Your assignment: Which lines of the records below contain the word "every"? Copy each of them out.

Extracted information:
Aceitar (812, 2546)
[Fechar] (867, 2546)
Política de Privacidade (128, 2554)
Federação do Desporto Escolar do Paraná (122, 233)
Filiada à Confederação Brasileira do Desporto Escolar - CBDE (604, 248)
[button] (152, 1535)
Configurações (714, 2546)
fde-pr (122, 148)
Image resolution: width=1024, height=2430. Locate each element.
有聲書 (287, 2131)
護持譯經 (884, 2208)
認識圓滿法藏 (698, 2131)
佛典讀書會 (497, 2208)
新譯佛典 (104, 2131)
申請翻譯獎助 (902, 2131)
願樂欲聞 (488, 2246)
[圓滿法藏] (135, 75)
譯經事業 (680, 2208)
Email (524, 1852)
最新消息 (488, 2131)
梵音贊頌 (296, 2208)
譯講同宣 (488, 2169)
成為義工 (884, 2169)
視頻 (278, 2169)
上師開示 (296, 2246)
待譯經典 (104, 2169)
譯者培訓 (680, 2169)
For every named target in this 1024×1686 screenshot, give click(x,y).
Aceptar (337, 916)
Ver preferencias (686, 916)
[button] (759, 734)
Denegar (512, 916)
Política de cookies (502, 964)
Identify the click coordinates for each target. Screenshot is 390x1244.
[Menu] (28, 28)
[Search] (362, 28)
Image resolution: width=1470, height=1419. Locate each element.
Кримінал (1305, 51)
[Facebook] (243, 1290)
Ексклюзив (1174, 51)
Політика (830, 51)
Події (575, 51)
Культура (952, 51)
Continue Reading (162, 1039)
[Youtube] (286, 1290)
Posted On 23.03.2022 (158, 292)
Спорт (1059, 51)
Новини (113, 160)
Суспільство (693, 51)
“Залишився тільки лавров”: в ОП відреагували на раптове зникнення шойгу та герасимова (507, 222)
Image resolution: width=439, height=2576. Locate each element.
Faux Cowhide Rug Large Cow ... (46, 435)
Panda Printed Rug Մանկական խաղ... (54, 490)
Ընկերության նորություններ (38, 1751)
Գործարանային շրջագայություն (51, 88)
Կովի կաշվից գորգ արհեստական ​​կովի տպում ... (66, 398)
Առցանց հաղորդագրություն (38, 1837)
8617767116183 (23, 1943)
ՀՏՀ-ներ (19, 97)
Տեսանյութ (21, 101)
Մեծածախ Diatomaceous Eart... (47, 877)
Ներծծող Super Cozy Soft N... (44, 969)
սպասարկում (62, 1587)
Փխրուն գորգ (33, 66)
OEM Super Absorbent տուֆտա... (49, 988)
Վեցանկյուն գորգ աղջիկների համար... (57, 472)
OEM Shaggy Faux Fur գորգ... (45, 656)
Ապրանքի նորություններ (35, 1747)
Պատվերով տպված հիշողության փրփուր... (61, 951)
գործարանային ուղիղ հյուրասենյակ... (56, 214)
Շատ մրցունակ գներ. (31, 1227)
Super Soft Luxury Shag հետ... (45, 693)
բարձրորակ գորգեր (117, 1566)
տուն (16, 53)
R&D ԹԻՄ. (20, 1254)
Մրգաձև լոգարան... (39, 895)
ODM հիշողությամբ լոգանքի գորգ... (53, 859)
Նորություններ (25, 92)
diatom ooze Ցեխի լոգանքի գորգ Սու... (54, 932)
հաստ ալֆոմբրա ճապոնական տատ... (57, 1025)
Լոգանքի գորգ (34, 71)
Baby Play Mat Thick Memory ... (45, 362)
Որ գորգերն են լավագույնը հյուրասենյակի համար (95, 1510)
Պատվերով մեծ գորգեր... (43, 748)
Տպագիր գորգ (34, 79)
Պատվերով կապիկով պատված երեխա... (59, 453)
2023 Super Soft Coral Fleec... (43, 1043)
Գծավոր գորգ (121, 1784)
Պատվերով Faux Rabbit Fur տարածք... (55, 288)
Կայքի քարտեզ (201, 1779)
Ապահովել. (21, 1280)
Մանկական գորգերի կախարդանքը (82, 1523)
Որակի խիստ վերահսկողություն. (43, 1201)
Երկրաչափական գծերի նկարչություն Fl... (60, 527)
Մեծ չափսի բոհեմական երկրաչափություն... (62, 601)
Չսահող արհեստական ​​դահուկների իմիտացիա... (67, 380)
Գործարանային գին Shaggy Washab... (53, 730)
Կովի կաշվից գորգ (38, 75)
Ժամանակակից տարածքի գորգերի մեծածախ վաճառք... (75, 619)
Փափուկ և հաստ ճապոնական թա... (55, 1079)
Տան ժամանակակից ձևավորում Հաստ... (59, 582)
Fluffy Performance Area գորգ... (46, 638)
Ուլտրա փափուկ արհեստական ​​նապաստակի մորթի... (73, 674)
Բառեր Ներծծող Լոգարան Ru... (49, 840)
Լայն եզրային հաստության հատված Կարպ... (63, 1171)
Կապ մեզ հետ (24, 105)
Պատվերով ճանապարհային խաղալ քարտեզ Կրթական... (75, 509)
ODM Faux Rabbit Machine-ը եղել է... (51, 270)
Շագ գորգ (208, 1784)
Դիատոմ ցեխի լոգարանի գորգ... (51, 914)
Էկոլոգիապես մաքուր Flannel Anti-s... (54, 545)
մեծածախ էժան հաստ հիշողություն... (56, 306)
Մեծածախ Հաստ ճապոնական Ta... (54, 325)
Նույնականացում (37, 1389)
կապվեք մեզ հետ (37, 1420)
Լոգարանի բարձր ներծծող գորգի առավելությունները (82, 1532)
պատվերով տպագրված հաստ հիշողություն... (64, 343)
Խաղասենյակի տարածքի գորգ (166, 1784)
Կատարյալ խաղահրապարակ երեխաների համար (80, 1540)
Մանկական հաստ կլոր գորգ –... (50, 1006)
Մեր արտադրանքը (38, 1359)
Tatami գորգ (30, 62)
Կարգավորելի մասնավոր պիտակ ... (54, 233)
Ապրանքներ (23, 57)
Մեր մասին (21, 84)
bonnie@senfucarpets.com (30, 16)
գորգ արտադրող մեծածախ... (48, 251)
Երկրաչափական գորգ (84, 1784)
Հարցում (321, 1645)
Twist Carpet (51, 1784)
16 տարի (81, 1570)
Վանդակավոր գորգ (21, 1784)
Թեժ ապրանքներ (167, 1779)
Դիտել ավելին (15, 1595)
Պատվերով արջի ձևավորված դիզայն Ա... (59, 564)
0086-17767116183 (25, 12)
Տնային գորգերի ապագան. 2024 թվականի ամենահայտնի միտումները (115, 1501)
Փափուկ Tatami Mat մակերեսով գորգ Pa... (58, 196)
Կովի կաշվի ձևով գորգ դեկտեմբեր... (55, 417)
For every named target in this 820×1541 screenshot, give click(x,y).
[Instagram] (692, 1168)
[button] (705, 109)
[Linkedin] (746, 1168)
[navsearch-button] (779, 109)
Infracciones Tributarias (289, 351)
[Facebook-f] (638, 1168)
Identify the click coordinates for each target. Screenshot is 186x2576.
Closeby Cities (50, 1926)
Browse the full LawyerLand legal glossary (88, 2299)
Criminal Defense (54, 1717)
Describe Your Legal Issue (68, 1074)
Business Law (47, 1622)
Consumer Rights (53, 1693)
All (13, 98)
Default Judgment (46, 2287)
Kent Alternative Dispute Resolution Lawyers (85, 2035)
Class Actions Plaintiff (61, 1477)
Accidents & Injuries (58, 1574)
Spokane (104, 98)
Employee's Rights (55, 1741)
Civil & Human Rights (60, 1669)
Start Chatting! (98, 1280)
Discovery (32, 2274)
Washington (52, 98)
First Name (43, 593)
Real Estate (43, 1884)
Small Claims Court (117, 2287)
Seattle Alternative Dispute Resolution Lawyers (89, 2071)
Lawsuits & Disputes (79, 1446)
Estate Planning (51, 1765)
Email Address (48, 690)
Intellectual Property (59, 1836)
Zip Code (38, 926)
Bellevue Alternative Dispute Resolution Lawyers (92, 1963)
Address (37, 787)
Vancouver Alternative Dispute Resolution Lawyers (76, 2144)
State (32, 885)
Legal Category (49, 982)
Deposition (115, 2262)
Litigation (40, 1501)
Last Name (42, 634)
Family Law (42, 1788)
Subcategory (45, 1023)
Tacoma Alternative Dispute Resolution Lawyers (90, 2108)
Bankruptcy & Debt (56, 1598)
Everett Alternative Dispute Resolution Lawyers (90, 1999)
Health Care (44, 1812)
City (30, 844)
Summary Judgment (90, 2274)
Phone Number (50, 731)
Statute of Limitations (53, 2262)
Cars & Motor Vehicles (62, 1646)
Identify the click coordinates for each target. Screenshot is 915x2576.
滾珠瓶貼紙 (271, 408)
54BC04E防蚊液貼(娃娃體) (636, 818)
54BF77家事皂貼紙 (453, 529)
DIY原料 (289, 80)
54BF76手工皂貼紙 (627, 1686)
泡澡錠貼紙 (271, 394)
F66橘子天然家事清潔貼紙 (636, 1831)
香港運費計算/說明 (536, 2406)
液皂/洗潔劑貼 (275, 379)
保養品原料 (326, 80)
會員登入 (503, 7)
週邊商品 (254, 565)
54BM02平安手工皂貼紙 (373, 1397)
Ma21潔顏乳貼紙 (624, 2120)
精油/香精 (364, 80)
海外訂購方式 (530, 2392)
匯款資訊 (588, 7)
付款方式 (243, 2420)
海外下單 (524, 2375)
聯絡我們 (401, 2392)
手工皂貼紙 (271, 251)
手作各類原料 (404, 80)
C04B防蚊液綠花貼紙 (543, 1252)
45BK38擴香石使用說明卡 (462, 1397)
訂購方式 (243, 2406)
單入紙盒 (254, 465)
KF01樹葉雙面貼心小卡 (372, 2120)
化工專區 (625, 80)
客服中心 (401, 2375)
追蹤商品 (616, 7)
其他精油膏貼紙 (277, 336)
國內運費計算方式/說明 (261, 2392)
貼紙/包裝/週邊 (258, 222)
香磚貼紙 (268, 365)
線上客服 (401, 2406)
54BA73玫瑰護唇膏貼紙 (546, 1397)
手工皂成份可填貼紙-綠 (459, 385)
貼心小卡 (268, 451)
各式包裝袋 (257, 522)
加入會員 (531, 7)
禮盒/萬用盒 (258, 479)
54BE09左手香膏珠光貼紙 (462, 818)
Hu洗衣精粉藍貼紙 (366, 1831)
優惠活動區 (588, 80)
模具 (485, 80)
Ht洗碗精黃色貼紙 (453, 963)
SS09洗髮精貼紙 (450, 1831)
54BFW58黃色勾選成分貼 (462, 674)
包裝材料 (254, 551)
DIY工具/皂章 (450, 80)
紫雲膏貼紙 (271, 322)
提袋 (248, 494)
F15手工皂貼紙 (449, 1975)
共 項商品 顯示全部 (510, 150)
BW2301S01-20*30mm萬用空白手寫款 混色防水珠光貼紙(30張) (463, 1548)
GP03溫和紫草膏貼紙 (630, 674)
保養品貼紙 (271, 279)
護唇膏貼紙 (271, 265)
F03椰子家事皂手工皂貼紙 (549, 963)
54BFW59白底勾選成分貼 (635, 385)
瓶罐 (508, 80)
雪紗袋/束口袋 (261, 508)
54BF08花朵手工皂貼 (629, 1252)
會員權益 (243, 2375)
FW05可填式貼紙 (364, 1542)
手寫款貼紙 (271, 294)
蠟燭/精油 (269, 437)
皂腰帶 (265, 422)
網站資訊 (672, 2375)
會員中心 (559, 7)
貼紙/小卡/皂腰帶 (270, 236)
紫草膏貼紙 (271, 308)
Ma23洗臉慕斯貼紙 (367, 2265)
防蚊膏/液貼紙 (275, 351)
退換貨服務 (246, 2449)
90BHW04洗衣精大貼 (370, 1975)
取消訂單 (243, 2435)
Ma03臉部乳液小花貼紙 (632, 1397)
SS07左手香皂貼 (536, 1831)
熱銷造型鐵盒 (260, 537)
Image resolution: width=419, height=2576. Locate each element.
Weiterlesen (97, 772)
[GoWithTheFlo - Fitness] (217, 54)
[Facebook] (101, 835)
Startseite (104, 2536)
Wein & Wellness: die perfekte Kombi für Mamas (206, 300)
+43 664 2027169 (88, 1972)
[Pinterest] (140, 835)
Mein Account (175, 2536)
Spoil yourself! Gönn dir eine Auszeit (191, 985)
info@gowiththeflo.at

Completed task:
For every named target in this 1024×1686 screenshot, give click(x,y).
For every named target in this 820×1541 screenshot, give click(x,y).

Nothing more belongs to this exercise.